The Draft Bill is all set to increase the compliance burden of businesses. Entities would have to invest adequately to upgrade their data protection practices and procedures. Moreover, time and effort will have to be expended to build organisational capabilities on this front. However, if the measures of compliance are initiated today in a systematic manner, it will eventually turn out to be a worthwhile investment and a real business differentiator in the long run.

 Principles relating to Data Protection Bill

  1. Technology agnosticism: The law must be technology agnostic. It must be flexible enough to take into account changing technologies and standards of compliance.
  2. Holistic application: The law must apply to both private sector entities and the government.
  3. Informed consent: Consent is an expression of human autonomy. For such expression to be genuine, it must be informed and meaningful.
  4. Data minimisation: Data that is processed ought to be minimal and necessary for the purposes for which such data is sought and other compatible purposes beneficial for the data subject.
  5. Controller accountability: The data controller shall be held accountable for any processing of data, whether by itself or by entities with whom it may have shared the data for processing.
  6. Structured enforcement: Enforcement of the data protection framework must be by a highpowered statutory authority with sufficient capacity.
  7. Deterrent penalties: Penalties on wrongful processing of data must be adequate to ensure deterrence.

Concepts forming the basis of Data Protection Bill-

  • Consent:

 Consent has been globally recognised as an effective means of processing personal data as data subjects use it to allow or deny organisations the right to process their personal data. While the framework recognises consent as one of the grounds for the collection and use of personal data, it also puts forth the following views which are currently under discussion:

    Consent should be freely given, informed and

  • specific to the purpose of processing. All transactions do not warrant the same
  • standards of consent. The validity of consent needs to be
  • carefully determined.

2)  Other grounds for processing:

 Although the paper recognises consent as a very important part of data processing activities, it acknowledges the need for other legally recognised grounds to permit the processing of personal data.
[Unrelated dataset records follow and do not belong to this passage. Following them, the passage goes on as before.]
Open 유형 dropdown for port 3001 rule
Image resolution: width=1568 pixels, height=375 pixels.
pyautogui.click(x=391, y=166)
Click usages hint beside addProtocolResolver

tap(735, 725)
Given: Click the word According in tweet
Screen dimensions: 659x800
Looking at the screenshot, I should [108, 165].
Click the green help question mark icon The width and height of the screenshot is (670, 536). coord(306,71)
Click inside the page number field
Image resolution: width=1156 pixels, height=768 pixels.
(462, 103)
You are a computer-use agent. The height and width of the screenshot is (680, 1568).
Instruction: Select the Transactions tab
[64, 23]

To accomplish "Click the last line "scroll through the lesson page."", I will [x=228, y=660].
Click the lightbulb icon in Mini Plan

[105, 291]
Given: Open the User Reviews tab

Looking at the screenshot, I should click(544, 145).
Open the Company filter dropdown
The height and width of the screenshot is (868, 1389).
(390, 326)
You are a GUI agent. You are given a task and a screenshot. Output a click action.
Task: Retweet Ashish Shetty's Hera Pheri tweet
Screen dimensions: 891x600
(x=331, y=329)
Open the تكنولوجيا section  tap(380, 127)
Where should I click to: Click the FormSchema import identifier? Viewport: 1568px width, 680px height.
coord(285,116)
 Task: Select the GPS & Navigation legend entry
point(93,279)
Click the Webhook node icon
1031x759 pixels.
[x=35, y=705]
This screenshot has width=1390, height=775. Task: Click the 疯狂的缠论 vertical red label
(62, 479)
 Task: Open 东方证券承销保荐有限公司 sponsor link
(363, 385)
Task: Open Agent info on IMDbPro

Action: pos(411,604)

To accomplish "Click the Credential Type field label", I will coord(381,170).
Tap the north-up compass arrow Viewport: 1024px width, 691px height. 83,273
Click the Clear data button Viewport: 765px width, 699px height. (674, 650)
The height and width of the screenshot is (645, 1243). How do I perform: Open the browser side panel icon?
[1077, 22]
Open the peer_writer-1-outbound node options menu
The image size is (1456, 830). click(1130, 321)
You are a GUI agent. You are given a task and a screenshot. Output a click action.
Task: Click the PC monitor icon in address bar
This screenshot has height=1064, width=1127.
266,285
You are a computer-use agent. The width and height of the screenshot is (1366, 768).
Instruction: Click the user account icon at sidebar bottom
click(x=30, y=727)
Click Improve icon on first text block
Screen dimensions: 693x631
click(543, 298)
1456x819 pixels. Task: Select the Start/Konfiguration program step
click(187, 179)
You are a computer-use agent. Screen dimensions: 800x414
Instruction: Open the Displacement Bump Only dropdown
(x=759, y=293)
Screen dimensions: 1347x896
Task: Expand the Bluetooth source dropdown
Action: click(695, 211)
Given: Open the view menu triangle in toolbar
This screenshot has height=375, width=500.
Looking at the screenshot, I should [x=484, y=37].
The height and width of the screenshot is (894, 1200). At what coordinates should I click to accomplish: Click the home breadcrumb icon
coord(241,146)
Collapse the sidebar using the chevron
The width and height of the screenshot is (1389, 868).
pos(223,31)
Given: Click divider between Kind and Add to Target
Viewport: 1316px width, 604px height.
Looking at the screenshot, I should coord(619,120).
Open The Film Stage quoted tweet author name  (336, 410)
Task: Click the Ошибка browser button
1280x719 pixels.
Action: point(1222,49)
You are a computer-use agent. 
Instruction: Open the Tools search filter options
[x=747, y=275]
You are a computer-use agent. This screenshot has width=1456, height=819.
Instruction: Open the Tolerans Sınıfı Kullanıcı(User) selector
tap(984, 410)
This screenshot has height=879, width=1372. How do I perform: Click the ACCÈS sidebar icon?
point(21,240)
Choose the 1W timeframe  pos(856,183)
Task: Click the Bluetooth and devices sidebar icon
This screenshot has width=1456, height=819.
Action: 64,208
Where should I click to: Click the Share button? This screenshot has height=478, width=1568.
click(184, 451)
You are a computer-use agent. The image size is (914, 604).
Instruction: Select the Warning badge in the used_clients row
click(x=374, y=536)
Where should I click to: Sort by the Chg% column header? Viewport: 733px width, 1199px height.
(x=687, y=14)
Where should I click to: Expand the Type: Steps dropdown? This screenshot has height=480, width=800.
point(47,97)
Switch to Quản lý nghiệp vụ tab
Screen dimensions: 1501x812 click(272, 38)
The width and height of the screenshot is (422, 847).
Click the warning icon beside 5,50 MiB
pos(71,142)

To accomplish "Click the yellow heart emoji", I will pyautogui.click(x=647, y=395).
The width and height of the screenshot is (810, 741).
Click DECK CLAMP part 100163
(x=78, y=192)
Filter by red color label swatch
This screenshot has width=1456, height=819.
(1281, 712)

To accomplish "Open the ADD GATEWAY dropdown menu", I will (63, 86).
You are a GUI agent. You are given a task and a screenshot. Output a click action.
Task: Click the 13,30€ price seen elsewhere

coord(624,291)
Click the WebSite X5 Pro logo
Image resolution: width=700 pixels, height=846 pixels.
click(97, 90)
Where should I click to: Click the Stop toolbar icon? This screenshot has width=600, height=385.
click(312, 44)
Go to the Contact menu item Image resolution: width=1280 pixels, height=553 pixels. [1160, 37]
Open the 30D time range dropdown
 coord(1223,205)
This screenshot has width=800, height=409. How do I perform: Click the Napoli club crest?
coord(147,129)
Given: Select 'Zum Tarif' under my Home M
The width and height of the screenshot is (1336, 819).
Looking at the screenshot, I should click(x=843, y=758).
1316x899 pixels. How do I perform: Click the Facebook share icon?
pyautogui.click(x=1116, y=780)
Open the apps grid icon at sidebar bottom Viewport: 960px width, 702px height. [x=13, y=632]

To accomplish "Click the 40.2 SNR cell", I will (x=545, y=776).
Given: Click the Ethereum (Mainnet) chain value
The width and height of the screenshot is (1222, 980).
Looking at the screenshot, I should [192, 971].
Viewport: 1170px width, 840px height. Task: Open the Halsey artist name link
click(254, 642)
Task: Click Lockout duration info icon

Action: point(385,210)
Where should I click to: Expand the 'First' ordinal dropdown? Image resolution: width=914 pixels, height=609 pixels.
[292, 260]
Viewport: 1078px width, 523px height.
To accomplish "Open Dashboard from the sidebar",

The paper recognises contractual necessity, compliance with legal obligations, and situations of medical emergency as grounds to permit personal data processing. It also considers other grounds adopted by the GDPR such as:

  • Public interest;
  • Vital interest;
  • Legitimate interest; and
  • Other residuary grounds of interest.

3) Globalisation vs localisation :

Under data localisation, entities are required to store and process personal data on servers physically present within their national boundaries. Although this approach helps address concerns over data privacy, security, surveillance and law enforcement, it increases the burden on businesses by way of increased cost of compliance, and may also impact the building blocks of the economy, which rely on data exchange. The paper aims to take a call on data localisation after considering a cost-benefit analysis between the enforcement benefits arrived at from data localisation and the costs involved pursuant to such requirements.

 

Implications of Data Protection Bill for Internet Giants-

Global internet giants and social-media companies such as Facebook, Google, Uber, Amazon will not be able to transfer and process sensitive personal dara of Indians. With this mandate, prohibiting cross border movements of Informantion such as passwords, financial and health data, caste, religious and political beliefs, sexual status and orientation. 

This provision is likely to create discomfort for Global Internet Giants, many of which have termed such provisions as anti-internet or impractical. IT Giants have argued that they should have the right to store the data in servers across the globe, adding that the new law mandating local storage increases cost while being detrimental to their overall business interests.